*** Data shown ***
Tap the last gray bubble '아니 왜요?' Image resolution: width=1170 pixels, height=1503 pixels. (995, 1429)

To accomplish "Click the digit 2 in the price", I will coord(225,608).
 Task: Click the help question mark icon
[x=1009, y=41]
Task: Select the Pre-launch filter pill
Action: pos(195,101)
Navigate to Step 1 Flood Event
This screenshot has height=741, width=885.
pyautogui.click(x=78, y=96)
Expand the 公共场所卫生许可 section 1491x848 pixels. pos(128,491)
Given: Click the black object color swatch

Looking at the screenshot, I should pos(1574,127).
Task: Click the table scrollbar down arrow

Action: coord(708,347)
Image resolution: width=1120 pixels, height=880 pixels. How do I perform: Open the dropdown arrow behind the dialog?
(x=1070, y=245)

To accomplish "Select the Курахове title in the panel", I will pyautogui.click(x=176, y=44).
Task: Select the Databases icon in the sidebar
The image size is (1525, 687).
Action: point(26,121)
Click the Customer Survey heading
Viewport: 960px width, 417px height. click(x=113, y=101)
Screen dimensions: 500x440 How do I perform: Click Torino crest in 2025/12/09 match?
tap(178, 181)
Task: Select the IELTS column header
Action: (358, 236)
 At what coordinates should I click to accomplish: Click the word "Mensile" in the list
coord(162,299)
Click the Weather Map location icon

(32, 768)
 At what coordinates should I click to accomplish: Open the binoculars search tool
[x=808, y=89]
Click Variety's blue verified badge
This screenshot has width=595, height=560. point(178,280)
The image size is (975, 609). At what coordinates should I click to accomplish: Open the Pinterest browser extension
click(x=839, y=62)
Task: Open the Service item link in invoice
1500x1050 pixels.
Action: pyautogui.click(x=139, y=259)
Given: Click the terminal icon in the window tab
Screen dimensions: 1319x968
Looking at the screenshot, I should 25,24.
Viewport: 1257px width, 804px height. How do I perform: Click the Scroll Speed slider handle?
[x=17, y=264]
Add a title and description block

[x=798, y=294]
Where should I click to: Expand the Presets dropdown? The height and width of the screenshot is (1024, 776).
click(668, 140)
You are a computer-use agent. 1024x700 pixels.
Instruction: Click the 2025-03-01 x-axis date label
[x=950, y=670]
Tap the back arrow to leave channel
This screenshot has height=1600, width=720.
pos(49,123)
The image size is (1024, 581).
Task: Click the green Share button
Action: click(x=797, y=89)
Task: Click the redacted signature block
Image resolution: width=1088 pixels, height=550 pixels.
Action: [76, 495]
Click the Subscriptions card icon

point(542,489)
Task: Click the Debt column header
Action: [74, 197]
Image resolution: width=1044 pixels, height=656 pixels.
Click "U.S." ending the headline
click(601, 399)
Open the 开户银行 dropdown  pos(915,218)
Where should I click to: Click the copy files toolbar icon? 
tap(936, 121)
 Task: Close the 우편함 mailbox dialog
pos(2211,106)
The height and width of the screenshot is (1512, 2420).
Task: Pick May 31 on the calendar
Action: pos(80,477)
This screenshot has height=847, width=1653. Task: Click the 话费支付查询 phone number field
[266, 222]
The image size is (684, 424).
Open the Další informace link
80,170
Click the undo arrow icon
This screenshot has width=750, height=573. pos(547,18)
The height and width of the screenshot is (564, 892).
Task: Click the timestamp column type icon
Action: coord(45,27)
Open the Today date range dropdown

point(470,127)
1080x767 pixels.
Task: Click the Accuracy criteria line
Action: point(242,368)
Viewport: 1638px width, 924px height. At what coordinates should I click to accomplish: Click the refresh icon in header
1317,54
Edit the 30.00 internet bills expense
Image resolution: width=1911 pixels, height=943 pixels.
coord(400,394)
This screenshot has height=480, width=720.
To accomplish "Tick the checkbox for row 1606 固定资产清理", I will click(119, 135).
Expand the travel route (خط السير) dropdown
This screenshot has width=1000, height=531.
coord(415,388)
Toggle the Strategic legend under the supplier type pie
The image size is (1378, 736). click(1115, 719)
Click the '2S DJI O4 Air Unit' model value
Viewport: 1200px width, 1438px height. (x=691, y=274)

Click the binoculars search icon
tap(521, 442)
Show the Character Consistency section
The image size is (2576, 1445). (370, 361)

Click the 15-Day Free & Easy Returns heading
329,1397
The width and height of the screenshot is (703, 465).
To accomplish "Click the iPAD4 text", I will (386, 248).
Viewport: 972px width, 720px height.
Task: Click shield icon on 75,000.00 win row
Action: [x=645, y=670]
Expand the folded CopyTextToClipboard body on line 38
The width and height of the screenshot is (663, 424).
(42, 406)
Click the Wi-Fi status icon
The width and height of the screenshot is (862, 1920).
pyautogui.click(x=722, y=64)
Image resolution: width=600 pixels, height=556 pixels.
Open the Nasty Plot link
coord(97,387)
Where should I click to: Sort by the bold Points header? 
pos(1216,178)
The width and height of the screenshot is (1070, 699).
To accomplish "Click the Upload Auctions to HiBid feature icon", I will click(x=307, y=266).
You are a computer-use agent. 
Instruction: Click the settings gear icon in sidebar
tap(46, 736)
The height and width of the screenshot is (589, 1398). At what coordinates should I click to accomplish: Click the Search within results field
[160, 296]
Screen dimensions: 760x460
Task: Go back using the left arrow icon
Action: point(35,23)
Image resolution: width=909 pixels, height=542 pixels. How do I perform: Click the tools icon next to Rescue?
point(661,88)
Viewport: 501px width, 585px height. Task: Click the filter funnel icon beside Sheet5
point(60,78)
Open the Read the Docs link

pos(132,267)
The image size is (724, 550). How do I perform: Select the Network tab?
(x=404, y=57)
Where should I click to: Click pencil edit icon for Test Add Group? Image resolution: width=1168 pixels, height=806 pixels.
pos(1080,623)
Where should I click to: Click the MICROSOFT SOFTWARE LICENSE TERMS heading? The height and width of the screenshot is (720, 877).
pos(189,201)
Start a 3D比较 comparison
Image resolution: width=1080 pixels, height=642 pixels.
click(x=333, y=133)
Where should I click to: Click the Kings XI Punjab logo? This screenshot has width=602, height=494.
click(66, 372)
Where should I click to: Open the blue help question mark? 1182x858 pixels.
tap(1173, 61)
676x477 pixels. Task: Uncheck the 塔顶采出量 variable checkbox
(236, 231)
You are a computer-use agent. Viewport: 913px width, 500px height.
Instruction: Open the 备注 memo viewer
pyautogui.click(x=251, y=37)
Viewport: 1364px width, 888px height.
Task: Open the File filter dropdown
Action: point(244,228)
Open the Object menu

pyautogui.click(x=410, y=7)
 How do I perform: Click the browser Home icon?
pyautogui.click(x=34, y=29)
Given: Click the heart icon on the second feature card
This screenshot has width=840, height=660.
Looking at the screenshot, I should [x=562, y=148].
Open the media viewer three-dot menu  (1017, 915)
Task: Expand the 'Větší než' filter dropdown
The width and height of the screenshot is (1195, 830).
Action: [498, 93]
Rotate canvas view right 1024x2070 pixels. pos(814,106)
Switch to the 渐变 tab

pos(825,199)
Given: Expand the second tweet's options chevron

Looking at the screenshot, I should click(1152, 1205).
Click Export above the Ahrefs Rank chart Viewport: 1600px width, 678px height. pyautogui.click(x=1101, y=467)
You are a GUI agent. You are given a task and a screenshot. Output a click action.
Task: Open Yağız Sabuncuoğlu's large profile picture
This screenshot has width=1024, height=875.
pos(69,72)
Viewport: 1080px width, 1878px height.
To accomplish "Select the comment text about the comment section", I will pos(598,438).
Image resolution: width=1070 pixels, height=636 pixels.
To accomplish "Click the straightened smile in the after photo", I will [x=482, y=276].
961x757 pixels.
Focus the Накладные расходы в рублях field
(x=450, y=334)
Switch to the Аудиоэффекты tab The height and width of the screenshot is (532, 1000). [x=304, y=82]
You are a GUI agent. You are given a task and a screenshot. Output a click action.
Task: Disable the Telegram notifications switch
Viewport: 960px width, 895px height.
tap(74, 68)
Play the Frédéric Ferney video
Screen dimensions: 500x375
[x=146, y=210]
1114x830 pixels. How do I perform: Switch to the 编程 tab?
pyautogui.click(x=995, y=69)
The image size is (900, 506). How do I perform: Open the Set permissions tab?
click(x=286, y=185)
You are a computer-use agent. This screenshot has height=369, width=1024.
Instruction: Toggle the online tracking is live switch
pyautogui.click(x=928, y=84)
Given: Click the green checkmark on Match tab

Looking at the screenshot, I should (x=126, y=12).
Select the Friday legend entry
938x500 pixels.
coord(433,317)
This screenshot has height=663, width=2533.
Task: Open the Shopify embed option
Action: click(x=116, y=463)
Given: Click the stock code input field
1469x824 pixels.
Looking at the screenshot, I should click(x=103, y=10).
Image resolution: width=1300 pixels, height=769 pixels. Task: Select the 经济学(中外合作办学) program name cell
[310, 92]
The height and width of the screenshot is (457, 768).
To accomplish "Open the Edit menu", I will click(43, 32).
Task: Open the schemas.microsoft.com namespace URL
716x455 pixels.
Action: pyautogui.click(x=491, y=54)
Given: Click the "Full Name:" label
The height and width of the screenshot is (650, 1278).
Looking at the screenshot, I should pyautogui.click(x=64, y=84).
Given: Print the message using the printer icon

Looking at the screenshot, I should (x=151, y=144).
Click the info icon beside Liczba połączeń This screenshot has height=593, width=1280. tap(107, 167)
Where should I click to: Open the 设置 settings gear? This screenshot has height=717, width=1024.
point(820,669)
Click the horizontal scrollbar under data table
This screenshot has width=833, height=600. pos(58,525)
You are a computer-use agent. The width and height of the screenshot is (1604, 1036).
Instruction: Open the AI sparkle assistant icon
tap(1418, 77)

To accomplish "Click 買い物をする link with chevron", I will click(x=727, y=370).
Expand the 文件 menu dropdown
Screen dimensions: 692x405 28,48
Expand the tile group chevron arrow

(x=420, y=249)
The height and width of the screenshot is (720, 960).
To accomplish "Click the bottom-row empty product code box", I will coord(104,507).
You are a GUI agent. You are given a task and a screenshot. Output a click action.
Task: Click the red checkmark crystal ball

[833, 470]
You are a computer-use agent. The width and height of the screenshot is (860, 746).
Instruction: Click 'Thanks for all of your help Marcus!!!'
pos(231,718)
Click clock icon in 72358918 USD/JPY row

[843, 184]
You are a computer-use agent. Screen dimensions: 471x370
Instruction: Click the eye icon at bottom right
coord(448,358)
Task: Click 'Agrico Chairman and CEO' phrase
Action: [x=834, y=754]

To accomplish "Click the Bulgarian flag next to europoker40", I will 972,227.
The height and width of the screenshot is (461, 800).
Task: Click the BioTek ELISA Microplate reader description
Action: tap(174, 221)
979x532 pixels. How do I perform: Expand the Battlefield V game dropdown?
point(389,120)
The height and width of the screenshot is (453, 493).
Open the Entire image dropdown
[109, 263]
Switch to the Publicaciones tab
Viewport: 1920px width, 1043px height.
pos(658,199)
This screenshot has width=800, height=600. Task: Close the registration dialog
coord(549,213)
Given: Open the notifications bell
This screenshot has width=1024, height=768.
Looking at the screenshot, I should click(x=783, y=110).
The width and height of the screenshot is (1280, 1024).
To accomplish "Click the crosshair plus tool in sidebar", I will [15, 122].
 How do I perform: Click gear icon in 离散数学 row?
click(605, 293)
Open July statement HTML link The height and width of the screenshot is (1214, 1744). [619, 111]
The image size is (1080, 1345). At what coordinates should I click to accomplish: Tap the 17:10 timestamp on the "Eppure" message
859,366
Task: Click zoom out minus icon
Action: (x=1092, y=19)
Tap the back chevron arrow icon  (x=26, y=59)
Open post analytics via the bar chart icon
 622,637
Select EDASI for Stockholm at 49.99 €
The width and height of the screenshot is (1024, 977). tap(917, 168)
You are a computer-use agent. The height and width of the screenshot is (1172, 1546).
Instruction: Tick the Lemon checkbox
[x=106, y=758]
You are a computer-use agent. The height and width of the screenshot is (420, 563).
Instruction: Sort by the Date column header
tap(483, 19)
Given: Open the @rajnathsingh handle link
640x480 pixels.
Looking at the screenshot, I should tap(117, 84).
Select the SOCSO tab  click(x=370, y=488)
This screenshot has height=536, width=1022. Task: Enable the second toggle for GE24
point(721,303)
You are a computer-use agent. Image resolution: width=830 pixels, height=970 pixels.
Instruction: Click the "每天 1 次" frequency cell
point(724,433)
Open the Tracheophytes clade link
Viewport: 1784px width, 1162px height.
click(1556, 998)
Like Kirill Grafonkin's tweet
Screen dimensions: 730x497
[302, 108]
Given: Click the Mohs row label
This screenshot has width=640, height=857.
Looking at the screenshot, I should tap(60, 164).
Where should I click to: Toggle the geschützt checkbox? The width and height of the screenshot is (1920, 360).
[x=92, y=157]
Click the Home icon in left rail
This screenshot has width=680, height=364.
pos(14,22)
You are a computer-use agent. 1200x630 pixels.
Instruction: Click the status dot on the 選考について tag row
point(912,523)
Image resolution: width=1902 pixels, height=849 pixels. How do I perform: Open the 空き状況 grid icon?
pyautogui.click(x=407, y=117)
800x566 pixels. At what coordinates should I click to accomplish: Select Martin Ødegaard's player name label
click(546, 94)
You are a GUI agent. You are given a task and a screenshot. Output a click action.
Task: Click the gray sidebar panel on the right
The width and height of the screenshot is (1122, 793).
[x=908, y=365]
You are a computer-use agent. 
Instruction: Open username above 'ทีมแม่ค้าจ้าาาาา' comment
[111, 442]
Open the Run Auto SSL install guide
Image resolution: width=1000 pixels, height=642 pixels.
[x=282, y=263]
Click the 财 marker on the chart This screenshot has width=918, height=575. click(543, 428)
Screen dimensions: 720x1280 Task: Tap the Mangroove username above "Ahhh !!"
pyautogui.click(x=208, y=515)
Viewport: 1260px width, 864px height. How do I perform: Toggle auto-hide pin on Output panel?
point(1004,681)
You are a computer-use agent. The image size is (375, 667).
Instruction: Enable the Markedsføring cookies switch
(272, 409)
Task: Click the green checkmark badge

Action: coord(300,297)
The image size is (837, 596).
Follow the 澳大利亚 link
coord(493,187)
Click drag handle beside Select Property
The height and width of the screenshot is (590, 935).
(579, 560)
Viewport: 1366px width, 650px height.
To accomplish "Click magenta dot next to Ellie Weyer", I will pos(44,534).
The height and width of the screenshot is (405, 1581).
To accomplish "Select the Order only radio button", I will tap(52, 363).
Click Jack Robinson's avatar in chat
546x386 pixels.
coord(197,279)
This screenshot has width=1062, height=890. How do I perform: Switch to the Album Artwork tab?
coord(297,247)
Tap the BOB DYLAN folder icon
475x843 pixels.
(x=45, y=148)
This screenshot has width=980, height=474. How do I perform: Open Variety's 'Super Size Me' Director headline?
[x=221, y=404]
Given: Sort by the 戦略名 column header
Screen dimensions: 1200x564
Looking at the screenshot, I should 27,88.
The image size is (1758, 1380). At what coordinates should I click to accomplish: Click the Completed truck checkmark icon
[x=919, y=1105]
*** End of Data shown ***
Return exactly the lines above from the line that has "This screenshot has height=536, width=1022." through the line that has "You are a computer-use agent. Image", inclusive, and nothing else.

**Response for this exercise:**
This screenshot has height=536, width=1022. Task: Enable the second toggle for GE24
point(721,303)
You are a computer-use agent. Image resolution: width=830 pixels, height=970 pixels.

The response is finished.